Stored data
__________
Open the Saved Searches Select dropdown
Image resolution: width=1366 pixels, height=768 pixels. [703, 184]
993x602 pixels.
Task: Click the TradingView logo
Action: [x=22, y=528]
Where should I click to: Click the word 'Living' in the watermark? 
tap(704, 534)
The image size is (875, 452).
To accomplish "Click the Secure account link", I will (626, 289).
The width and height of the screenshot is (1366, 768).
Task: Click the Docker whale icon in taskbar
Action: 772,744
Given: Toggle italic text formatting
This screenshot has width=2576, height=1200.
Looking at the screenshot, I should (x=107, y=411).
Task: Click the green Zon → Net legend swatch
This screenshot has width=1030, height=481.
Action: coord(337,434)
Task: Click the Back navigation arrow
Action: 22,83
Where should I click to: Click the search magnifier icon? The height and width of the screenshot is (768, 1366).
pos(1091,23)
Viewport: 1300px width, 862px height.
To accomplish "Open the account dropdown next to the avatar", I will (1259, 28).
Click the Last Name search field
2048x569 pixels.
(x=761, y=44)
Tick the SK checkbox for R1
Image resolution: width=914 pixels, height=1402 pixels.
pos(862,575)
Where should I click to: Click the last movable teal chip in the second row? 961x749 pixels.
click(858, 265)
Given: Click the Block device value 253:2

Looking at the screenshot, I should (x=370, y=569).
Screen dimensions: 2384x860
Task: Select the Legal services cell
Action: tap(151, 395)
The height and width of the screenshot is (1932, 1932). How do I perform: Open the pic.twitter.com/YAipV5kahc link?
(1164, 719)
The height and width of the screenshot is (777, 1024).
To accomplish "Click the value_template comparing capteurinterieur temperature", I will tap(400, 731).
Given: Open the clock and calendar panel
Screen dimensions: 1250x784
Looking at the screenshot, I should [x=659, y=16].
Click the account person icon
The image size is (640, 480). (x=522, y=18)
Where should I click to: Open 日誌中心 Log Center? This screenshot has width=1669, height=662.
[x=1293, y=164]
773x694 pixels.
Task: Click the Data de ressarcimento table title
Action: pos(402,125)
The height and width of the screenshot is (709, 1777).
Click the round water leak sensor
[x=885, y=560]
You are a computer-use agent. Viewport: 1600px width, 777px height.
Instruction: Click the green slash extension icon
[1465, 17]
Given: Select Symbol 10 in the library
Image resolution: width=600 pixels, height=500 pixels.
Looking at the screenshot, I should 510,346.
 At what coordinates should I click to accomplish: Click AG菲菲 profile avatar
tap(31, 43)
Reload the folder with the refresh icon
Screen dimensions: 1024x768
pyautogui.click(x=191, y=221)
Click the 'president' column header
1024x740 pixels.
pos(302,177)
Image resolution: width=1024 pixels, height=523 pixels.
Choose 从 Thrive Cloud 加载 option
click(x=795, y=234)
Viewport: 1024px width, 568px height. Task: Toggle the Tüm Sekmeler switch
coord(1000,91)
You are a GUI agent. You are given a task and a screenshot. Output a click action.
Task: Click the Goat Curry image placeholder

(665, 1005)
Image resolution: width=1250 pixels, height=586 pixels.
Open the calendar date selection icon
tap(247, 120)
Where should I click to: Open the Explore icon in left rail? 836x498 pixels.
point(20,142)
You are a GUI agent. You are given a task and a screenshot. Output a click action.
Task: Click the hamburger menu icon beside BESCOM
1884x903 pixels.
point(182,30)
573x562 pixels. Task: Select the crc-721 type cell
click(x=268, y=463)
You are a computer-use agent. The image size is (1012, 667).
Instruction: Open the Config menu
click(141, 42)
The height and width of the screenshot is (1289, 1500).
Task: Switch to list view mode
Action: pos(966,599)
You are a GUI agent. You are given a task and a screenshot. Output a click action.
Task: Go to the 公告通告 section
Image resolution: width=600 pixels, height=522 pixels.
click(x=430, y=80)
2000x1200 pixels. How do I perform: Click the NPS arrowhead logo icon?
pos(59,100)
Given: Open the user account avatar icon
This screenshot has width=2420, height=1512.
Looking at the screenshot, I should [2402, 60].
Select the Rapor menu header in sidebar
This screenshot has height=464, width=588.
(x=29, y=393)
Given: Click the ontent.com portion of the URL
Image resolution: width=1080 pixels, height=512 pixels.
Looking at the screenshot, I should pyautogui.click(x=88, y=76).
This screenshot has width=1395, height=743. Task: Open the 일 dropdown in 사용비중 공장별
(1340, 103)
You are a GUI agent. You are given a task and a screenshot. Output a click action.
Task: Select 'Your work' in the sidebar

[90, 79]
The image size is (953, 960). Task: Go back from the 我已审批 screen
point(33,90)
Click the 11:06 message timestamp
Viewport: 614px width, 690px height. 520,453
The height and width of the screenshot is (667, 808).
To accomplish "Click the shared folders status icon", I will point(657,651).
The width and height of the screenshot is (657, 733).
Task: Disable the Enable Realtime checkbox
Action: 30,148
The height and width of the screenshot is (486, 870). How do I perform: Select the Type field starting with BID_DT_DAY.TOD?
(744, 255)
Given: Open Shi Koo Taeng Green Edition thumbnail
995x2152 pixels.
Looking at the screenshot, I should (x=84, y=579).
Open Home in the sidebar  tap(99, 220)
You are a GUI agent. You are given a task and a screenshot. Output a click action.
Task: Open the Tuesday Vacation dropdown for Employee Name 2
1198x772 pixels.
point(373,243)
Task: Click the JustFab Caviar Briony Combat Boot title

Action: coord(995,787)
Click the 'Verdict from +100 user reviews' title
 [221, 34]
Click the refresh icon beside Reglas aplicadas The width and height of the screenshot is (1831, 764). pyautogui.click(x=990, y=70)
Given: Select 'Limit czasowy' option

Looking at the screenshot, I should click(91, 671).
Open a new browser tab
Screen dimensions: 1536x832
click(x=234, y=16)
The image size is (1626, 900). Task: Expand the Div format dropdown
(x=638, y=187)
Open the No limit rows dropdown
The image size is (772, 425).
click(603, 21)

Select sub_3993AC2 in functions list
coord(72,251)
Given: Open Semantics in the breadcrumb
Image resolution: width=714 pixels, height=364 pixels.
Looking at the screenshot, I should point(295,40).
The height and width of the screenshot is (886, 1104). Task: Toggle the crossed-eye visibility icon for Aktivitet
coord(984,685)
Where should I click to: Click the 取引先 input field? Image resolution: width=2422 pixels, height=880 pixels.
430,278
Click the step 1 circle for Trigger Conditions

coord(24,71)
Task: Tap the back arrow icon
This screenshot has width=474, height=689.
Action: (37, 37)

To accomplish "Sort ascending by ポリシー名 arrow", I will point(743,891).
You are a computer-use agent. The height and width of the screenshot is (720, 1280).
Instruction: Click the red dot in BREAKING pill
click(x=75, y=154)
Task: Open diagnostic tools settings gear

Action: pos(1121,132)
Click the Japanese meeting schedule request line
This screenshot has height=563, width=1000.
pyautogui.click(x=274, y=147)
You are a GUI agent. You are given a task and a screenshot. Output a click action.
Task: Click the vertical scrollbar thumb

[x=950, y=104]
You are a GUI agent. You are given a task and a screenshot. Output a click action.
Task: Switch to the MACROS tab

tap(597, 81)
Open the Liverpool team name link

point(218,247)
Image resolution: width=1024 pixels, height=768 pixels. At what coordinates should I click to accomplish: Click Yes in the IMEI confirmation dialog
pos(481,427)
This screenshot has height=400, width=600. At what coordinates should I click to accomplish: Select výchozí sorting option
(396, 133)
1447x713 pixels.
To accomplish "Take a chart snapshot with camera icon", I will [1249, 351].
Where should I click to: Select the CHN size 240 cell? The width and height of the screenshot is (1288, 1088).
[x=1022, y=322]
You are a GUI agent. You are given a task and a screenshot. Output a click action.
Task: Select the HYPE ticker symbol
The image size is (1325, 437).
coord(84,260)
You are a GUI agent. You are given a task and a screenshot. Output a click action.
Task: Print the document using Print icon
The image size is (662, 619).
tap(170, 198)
__________
# [Task details]
Every line above holding the string "header" should be listed.

# [Exercise solution]
Click the 'president' column header
Select the Rapor menu header in sidebar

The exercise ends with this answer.